Adaptações de Obras Literárias para o Cinema


Desde a origem do cinema, as obras literárias (romances, contos, novelas, peças de teatro, crônicas, etc) têm fornecido uma enorme quantidade de material para a elaboração de filmes. Apesar disso, contudo, muito se tem debatido sobre a real possibilidade de se adaptar um texto literário para um meio eminentemente áudio-visual como o cinema. Em geral, adaptações literárias para o cinema são recebidas desfavoravelmente pela crítica e pelo público que já tenha lido as obras adaptadas. As críticas e comentários negativos costumam enfatizar que as versões cinematográficas de livros são, fundamentalmente, traições aos seus originais literários; que elas não passam de interpretações ou releituras parciais feitas pelos diretores, freqüentemente repletas de omissões ou simplificações de trechos ou personagens das obras literárias.

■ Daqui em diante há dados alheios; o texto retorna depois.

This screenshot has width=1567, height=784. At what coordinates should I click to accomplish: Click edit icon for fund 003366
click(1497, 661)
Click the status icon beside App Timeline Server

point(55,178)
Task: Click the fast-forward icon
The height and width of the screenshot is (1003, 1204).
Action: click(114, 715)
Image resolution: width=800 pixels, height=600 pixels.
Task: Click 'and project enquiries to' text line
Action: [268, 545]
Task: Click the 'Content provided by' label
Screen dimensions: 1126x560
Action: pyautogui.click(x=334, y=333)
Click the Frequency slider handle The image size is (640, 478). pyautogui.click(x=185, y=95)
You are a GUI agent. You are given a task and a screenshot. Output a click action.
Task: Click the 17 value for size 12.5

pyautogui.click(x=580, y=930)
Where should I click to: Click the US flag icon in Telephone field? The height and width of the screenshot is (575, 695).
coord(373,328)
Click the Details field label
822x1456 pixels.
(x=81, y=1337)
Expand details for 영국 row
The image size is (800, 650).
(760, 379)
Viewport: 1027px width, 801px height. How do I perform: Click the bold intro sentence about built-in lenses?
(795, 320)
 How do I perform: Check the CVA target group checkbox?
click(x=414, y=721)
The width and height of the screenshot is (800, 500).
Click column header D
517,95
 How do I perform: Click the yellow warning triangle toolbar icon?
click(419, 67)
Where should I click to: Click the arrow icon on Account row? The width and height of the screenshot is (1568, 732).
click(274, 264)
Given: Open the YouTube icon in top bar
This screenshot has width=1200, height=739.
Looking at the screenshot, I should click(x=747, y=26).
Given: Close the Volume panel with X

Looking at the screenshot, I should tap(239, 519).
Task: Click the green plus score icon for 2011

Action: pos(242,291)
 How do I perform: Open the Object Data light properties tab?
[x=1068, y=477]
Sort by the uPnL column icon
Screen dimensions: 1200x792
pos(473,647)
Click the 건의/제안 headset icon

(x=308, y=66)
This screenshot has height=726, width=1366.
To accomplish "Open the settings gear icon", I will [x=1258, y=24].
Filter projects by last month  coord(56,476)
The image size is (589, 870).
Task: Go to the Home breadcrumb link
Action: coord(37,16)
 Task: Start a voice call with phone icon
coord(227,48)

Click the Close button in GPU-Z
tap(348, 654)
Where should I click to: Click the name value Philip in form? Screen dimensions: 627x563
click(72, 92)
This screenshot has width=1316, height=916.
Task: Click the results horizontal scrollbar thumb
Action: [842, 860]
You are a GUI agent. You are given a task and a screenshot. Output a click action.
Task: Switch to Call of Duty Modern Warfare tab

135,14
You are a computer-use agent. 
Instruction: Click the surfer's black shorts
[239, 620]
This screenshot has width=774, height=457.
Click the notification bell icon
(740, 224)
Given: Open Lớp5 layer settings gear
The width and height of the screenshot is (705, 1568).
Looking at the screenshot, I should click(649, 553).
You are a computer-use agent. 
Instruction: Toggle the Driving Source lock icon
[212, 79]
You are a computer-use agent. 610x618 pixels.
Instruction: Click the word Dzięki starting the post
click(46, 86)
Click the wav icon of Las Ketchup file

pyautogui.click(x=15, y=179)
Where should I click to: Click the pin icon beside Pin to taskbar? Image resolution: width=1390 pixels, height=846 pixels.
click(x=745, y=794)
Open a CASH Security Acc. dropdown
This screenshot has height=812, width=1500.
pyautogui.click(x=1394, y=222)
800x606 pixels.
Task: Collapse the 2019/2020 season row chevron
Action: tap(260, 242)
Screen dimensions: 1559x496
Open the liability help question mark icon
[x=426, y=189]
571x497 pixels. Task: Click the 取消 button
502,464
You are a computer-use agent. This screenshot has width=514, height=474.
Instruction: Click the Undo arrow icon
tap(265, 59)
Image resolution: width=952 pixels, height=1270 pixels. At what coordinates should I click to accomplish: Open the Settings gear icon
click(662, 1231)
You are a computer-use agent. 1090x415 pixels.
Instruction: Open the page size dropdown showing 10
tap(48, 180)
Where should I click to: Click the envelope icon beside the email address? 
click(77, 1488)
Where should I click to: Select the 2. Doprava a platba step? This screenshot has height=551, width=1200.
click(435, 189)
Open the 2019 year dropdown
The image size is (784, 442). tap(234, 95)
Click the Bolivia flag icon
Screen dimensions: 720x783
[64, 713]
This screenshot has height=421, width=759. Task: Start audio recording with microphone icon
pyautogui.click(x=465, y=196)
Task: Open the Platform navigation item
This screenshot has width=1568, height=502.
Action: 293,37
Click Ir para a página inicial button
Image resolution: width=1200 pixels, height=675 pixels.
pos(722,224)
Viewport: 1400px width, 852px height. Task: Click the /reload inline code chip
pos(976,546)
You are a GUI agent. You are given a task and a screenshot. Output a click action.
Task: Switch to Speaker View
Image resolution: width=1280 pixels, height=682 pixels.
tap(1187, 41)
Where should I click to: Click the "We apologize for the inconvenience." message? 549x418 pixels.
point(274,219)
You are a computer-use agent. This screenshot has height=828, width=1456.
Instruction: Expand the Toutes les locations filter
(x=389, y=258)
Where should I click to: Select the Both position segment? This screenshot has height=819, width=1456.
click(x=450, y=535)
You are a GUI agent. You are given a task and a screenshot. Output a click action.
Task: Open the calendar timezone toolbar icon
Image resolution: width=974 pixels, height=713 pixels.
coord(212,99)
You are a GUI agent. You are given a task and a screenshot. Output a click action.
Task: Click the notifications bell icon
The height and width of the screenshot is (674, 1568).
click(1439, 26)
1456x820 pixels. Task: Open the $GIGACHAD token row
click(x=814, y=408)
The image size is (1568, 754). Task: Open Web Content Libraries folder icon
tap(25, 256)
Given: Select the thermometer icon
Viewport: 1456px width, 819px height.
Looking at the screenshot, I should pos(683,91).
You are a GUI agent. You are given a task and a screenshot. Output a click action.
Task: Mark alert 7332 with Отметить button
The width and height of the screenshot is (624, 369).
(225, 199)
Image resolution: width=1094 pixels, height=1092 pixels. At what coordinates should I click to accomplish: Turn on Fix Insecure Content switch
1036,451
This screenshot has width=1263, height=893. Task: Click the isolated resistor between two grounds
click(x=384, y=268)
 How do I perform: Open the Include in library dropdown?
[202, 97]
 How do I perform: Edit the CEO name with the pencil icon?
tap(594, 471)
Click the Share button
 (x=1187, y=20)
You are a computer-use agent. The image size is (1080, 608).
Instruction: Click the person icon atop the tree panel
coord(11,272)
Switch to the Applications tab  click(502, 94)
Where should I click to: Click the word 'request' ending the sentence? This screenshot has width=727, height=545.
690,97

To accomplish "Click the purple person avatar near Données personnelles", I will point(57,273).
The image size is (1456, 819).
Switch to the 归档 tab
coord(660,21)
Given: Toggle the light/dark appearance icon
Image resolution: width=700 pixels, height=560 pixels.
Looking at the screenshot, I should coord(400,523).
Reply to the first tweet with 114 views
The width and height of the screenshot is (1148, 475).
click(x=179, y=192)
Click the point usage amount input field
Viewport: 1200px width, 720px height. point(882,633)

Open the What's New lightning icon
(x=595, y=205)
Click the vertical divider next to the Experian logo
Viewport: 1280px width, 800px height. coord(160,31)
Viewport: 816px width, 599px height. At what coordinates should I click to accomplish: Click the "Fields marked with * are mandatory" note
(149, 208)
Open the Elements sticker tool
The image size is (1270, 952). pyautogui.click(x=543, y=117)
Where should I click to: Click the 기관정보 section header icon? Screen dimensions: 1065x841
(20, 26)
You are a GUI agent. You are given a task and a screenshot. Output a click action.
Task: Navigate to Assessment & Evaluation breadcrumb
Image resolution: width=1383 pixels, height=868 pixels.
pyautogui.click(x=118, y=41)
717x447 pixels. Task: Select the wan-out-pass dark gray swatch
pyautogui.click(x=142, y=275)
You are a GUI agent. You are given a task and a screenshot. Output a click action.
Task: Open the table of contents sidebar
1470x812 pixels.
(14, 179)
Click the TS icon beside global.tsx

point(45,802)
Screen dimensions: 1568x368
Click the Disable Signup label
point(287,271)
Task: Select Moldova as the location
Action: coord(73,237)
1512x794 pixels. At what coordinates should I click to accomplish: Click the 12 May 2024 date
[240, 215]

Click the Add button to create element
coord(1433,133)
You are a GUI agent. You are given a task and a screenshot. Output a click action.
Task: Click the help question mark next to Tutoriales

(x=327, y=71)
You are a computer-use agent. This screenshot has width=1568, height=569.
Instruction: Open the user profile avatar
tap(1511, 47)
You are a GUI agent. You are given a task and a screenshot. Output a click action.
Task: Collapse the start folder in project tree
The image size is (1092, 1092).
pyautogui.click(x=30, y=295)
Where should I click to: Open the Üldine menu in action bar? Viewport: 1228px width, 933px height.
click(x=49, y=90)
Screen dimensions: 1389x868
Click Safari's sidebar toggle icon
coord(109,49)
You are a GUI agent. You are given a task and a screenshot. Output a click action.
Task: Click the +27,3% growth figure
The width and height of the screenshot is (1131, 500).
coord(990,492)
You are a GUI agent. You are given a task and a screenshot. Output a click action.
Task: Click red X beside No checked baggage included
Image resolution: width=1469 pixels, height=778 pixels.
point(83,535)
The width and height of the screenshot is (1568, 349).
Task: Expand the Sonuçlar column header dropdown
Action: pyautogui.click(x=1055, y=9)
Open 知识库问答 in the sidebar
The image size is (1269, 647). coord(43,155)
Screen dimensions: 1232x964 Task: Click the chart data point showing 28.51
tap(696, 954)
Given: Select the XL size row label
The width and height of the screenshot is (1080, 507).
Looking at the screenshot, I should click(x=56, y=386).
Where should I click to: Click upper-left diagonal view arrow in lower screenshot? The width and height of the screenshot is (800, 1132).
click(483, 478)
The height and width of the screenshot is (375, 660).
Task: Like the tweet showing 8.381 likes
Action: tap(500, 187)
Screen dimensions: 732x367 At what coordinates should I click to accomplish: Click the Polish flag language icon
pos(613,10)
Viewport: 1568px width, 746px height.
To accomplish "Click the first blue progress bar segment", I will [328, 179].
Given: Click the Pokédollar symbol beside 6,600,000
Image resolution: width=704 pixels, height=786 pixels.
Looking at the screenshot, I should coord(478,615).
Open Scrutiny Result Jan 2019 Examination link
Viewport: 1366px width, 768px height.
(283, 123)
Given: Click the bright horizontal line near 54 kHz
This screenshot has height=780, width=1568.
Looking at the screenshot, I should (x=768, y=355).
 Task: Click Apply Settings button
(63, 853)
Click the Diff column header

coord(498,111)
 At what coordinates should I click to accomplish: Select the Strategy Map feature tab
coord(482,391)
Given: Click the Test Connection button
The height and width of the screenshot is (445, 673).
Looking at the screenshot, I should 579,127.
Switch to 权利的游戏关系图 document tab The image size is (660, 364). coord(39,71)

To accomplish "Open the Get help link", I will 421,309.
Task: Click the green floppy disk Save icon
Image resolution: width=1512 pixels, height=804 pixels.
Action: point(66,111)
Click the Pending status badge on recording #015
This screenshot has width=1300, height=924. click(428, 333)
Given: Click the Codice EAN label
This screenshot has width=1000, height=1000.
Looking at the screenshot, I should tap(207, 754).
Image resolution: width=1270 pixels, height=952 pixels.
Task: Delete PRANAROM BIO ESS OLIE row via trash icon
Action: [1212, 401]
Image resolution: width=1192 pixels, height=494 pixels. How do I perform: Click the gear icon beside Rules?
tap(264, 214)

Isto ocorre porque muitas pessoas costumam julgar a qualidade de um filme adaptado de um livro em termos de sua fidelidade à obra original, cobrando uma espécie de aderência completa do filme ao livro e criticando quando o diretor toma liberdades interpretativas ou faz alterações em elementos do texto. Há pelo menos dois problemas com este tipo de visão. O primeiro deles é o de que, como se costuma dizer, uma vez pronto, o livro deixa de pertencer ao seu autor e passa a pertencer aos seus leitores; ou seja, ele é passível de gerar diferentes leituras e interpretações em diferentes pessoas e a do diretor é apenas mais uma delas (a propósito, o mesmo pode ser dito dos filmes). O segundo, mais fundamental, decorre do fato de ser impossível converter uma obra literária, palavra por palavra, para um meio completamente diferente como o cinemático. Cinema e literatura pertencem a universos midiáticos diferentes, que utilizam elementos distintos para veicular suas mensagens: a palavra escrita, no caso da literatura, e a imagem em movimento, associada ou não ao som, no caso do cinema. Portanto, não há como evitar: adaptações literárias para o cinema devem, necessariamente, conter mudanças em relação às obras originais.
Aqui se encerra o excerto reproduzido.